In the Due south Asian countries surveyed, at least seven-in-ten Muslims affirm that jinn exist, including 84% in Bangladesh. In Southeast Asia, a similar proportion of Malaysian Muslims (77%) believe in jinn, while fewer in Indonesia (53%) and Thailand (47%) share this belief.

Across the Centre Eastern and North African nations surveyed, conventionalities in jinn ranges from 86% in Morocco to 55% in Iraq.

Overall, Muslims in Primal Asia and across Southern and Eastern Europe (Russian federation and the Balkans) are least likely to say that jinn are real. In Central Asia, Turkey is the merely country where a majority (63%) of Muslims believe in jinn. Elsewhere in Primal Asia, nigh a fifth or fewer Muslims take the being of jinn. In Southern and Eastern Europe, fewer than 4-in-ten in any country surveyed believe in these supernatural beings.
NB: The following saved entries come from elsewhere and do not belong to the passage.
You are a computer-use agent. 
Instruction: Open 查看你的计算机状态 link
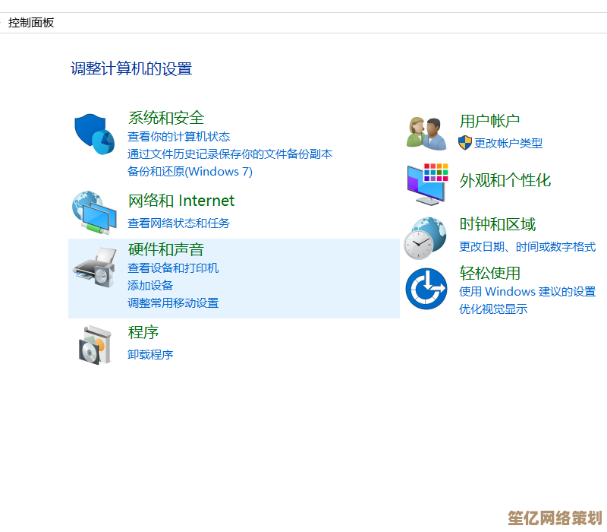pos(179,137)
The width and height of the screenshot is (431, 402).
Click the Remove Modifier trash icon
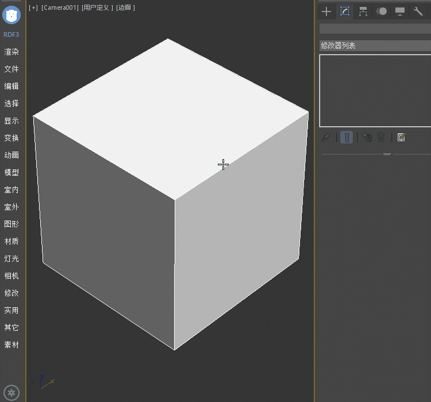(x=381, y=137)
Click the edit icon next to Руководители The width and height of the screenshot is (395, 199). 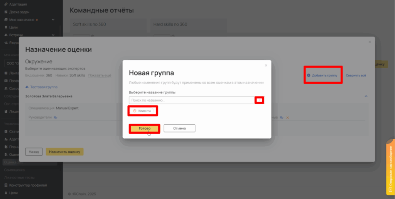pyautogui.click(x=56, y=117)
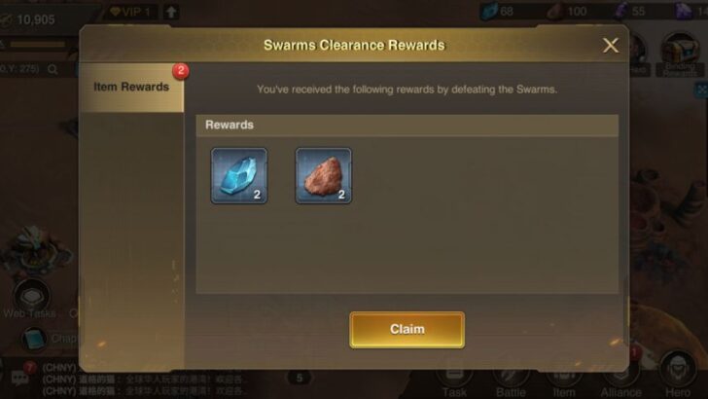The width and height of the screenshot is (708, 399).
Task: Click the blue crystal resource counter 68
Action: pos(497,12)
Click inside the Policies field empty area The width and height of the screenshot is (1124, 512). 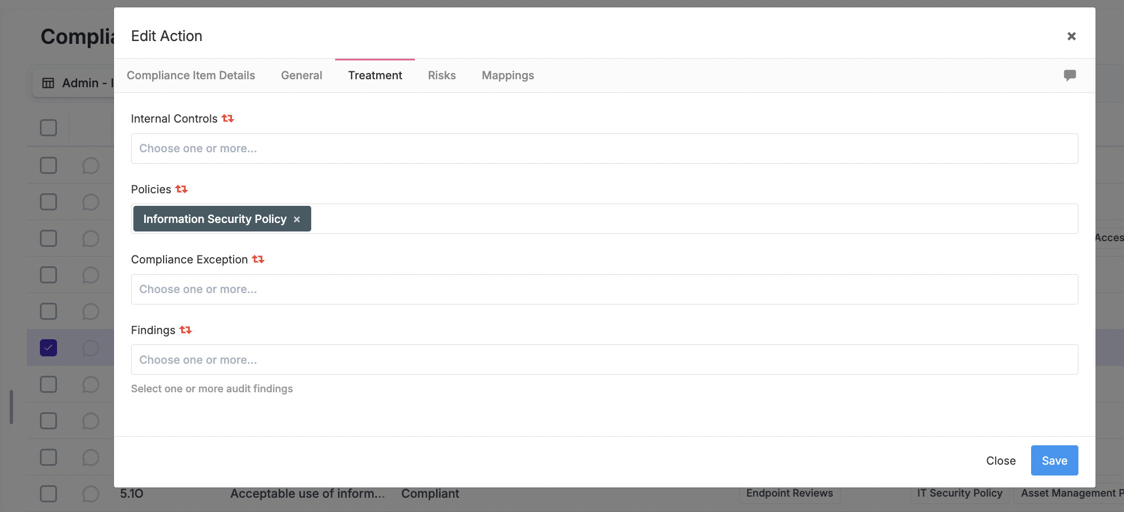(684, 219)
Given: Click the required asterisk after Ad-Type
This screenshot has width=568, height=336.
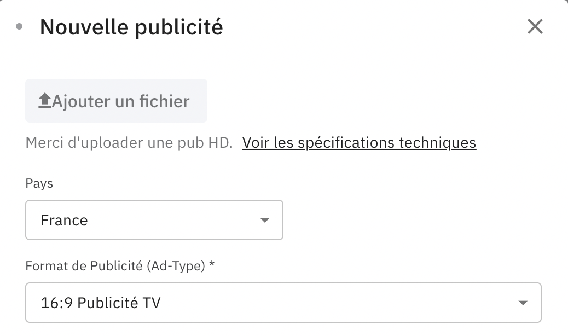Looking at the screenshot, I should point(212,265).
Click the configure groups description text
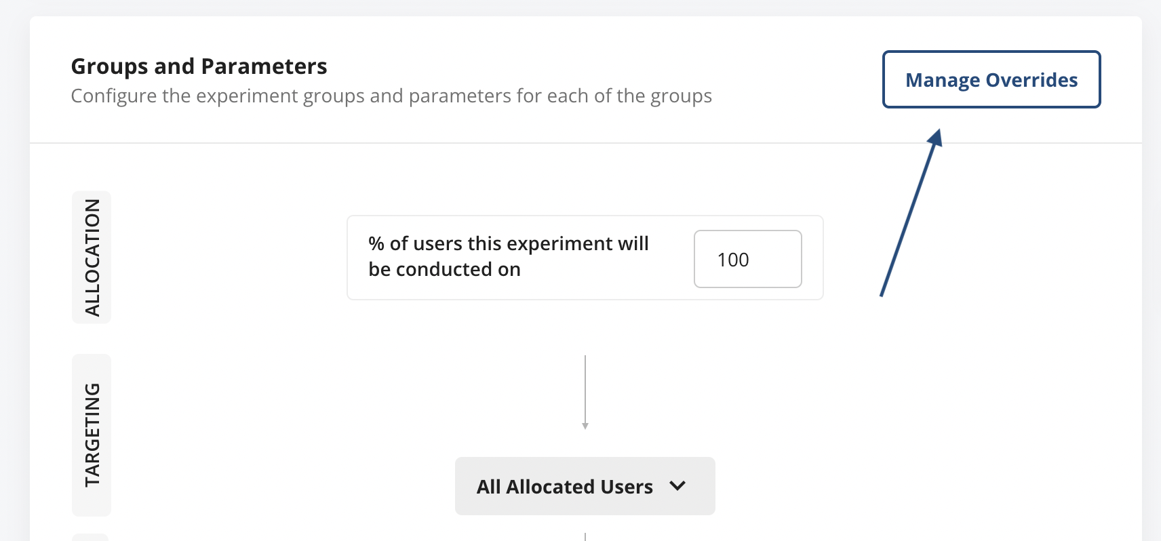Viewport: 1161px width, 541px height. pos(391,96)
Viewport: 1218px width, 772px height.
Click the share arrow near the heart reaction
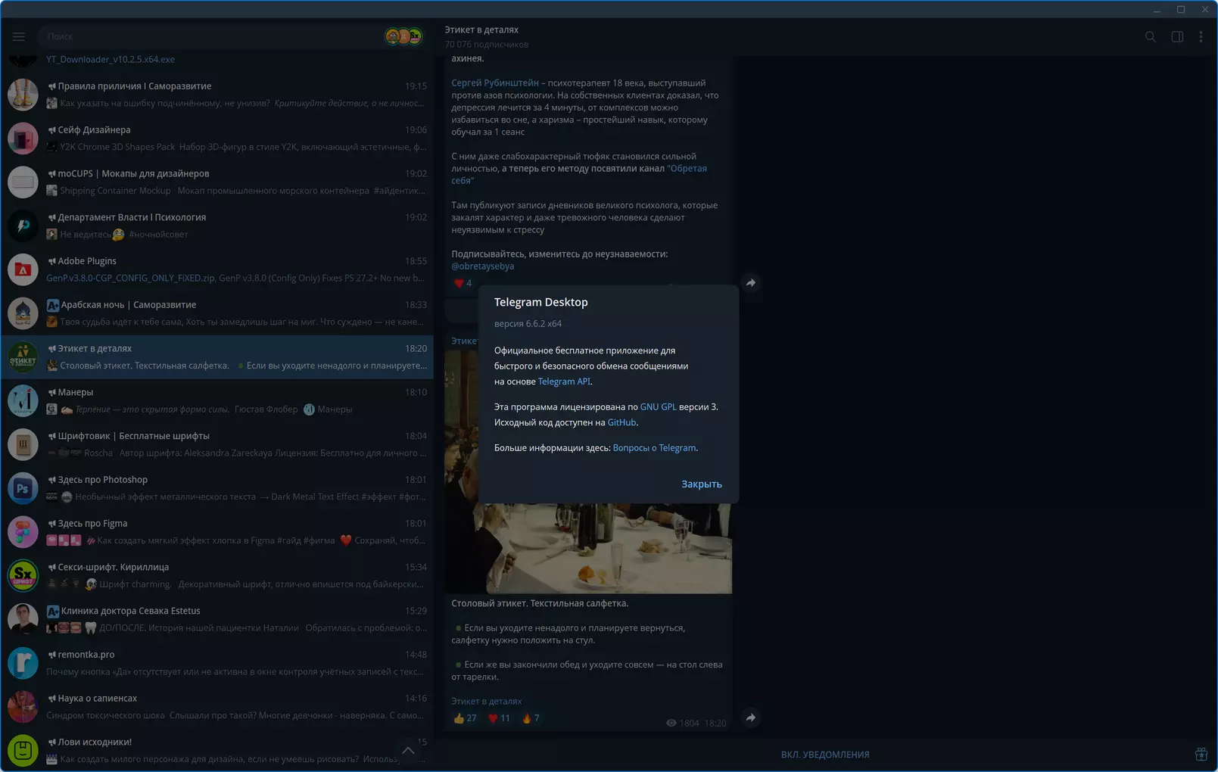(x=750, y=283)
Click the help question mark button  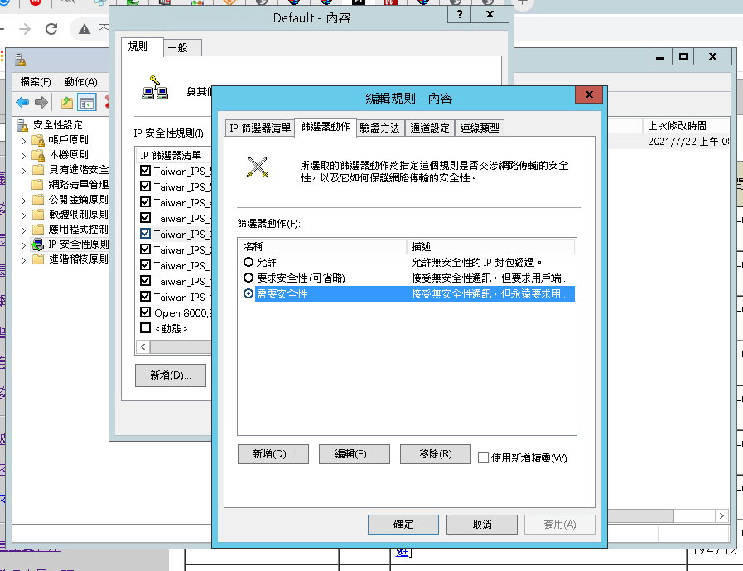pos(457,15)
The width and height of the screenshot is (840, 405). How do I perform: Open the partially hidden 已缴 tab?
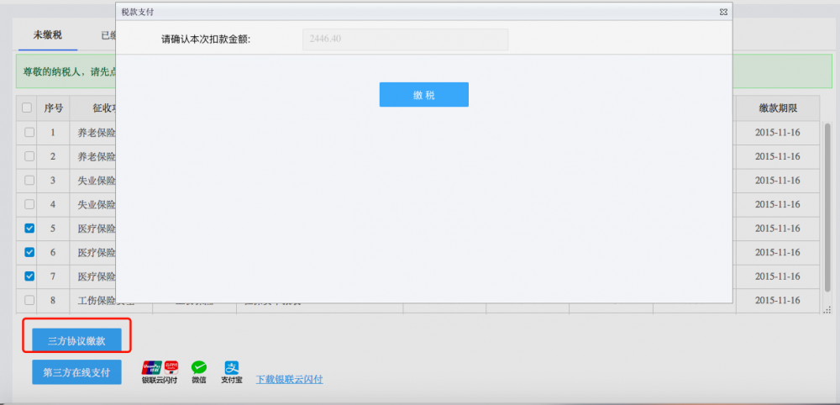pos(108,35)
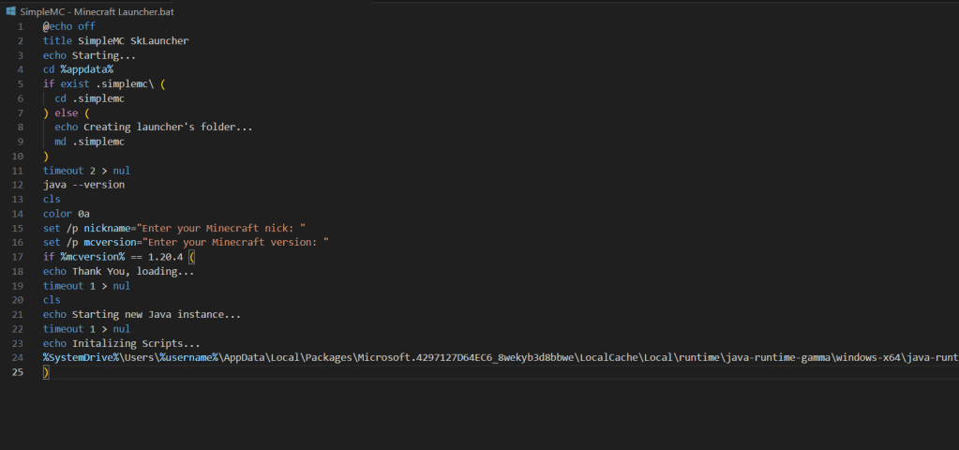Click the batch file icon in the tab
This screenshot has height=450, width=959.
click(11, 11)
In general, Muslims who pray several times a day are more probable to believe in jinn. For example, in Russia, 62% of those who pray more than once a solar day say that jinn be, compared with 24% of those who pray less often. A similar gap also appears in Lebanese republic (+25 percentage points), Malaysia (+24) and Afghanistan (+21).

The survey also asked if respondents had always seen jinn. In 21 of the 23 countries where the question was asked, fewer than one-in-ten report having seen jinn, while the proportion is 12% in Bangladesh and ten% in Lebanese republic.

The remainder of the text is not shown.